[Opening Data shown section]

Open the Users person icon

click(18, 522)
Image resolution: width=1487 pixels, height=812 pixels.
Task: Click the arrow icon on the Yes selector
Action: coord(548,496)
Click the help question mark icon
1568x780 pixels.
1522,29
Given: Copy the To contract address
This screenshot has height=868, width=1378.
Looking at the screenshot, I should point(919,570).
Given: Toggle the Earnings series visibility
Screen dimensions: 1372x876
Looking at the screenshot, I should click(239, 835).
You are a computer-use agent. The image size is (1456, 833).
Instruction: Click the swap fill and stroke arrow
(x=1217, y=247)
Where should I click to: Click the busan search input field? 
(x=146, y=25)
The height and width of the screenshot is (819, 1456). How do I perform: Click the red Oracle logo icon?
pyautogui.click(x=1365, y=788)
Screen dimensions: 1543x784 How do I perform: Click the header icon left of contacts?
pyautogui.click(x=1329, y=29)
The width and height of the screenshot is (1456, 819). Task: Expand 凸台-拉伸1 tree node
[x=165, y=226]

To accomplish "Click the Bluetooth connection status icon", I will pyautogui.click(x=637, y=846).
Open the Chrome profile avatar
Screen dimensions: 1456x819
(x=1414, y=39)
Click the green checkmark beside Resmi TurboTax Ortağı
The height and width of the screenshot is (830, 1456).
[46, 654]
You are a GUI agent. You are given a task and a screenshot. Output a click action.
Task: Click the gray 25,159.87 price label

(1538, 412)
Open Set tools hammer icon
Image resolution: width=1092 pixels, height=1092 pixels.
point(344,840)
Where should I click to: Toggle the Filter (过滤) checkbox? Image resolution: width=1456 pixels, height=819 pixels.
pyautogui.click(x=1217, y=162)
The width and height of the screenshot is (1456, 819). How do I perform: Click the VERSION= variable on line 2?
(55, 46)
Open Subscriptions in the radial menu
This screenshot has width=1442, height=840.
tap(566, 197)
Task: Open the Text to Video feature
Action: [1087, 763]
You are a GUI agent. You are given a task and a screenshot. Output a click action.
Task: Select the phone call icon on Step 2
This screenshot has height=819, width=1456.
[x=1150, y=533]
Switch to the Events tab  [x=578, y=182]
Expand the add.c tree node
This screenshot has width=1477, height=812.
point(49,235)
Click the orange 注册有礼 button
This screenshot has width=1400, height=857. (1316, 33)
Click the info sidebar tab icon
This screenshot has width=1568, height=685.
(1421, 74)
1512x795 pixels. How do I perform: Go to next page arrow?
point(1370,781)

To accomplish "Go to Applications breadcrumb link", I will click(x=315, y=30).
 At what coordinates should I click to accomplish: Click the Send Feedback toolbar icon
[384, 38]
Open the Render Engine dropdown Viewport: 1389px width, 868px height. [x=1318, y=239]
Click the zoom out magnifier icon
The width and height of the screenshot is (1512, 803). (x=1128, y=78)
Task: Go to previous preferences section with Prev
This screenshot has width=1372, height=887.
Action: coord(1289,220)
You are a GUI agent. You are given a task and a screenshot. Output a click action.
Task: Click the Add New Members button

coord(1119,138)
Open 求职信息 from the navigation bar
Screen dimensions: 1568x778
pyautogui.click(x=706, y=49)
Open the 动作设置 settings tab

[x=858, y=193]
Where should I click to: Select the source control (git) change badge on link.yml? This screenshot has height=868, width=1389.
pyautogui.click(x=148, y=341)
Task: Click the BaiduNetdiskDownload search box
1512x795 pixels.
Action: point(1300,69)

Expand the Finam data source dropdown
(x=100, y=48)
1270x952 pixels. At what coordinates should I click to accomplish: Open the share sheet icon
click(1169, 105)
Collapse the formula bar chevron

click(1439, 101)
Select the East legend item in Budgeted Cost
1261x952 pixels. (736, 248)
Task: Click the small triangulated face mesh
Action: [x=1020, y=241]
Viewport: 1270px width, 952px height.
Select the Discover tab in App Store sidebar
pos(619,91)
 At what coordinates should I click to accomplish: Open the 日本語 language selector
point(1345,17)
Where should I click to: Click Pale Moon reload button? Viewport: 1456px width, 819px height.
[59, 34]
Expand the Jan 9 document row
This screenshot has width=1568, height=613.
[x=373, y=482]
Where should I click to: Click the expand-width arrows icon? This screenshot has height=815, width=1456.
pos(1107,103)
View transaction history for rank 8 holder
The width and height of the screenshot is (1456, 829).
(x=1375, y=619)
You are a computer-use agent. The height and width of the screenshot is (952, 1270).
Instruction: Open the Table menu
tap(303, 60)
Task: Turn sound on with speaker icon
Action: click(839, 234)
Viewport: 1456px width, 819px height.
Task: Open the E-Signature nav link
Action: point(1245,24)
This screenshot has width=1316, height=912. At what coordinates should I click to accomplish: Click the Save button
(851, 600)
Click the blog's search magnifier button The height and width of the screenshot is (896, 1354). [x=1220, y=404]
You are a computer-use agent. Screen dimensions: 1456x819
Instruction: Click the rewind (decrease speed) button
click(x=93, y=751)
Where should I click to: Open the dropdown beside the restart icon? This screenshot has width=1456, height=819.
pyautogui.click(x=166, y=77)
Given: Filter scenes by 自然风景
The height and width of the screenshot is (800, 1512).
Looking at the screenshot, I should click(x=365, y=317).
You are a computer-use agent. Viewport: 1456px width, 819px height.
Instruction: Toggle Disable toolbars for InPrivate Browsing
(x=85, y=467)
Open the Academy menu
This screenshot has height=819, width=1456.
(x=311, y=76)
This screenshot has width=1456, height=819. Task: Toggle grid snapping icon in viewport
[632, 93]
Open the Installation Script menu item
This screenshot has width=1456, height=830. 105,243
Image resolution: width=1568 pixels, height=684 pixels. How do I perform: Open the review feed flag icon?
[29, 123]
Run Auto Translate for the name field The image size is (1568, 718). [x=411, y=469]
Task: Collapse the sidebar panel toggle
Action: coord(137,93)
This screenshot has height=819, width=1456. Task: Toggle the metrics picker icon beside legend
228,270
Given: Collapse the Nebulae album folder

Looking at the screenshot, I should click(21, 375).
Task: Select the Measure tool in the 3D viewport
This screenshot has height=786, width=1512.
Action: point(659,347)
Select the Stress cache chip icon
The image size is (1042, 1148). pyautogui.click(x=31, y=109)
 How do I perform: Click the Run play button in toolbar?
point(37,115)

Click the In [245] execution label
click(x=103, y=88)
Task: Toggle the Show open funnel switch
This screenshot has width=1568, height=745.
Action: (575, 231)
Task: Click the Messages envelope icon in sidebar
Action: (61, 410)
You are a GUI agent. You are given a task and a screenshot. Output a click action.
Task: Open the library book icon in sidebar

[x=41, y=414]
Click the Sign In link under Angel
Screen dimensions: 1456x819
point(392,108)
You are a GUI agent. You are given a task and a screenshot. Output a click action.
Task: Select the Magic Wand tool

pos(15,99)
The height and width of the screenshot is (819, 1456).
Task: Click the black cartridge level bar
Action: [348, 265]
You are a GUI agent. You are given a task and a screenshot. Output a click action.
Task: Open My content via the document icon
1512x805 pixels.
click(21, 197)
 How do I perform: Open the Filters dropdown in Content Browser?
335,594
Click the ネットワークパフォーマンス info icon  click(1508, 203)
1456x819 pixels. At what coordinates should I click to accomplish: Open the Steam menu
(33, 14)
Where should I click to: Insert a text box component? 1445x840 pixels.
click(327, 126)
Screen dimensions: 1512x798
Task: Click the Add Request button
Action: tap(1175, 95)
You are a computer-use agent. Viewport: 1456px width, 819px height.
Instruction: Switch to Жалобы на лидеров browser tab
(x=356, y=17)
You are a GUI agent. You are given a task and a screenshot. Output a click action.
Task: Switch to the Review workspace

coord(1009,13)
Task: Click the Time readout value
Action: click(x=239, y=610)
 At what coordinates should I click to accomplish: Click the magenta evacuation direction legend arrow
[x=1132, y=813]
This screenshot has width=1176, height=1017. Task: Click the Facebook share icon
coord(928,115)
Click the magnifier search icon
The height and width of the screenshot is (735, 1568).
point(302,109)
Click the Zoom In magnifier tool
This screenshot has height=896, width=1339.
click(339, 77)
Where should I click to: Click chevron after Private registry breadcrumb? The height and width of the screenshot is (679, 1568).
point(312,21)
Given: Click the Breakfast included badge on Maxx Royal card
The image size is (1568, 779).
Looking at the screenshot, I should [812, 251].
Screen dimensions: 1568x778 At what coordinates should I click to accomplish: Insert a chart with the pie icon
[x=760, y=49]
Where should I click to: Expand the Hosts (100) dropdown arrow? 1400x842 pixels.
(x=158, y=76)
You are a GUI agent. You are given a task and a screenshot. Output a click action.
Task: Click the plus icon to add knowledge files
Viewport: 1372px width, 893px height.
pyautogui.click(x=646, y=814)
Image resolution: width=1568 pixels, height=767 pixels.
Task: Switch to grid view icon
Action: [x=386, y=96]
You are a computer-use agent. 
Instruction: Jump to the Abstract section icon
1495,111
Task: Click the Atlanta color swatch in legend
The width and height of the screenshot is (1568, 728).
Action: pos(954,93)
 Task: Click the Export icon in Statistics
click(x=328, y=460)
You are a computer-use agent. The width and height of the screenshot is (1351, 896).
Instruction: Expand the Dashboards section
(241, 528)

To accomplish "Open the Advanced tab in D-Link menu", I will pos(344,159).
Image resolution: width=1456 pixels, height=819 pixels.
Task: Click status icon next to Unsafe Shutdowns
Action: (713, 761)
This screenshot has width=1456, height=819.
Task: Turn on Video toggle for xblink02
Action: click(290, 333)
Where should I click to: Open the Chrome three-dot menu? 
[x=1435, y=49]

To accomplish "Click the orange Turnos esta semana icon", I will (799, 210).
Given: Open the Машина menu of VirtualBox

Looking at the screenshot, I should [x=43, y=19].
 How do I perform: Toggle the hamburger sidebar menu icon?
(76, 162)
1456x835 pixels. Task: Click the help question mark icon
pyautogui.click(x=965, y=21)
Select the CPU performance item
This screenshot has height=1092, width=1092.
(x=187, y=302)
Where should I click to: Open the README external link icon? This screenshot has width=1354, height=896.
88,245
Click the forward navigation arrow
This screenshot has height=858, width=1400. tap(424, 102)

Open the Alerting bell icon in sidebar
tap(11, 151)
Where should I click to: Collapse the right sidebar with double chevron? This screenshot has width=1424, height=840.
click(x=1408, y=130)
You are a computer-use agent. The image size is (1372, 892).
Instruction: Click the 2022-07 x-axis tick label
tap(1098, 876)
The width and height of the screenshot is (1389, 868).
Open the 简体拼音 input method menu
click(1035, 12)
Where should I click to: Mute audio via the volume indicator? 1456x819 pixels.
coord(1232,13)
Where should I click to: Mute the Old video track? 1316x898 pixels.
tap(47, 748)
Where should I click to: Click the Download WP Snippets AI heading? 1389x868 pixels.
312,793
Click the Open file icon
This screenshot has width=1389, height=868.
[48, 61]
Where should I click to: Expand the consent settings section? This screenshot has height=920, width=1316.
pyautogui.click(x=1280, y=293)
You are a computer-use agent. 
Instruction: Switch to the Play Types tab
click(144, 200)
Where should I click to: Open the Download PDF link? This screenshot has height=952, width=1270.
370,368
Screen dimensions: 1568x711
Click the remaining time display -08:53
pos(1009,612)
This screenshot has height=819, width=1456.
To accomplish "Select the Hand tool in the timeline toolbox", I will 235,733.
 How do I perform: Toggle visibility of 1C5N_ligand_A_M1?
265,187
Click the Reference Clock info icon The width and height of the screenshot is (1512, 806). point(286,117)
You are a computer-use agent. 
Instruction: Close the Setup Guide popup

[Closing Data shown section]

* [Work order]:
From the listing above, return every line that contains the word "computer".

* [Written solution]:
You are a computer-use agent. The image size is (1456, 833).
You are a computer-use agent. The height and width of the screenshot is (952, 1270).
You are a computer-use agent. Screen dimensions: 1456x819
You are a computer-use agent. Viewport: 1456px width, 819px height.
You are a computer-use agent. Viewport: 1456px width, 819px height.
You are a computer-use agent. 
You are a computer-use agent. The width and height of the screenshot is (1351, 896).
You are a computer-use agent. The image size is (1372, 892).
You are a computer-use agent. 
You are a computer-use agent. 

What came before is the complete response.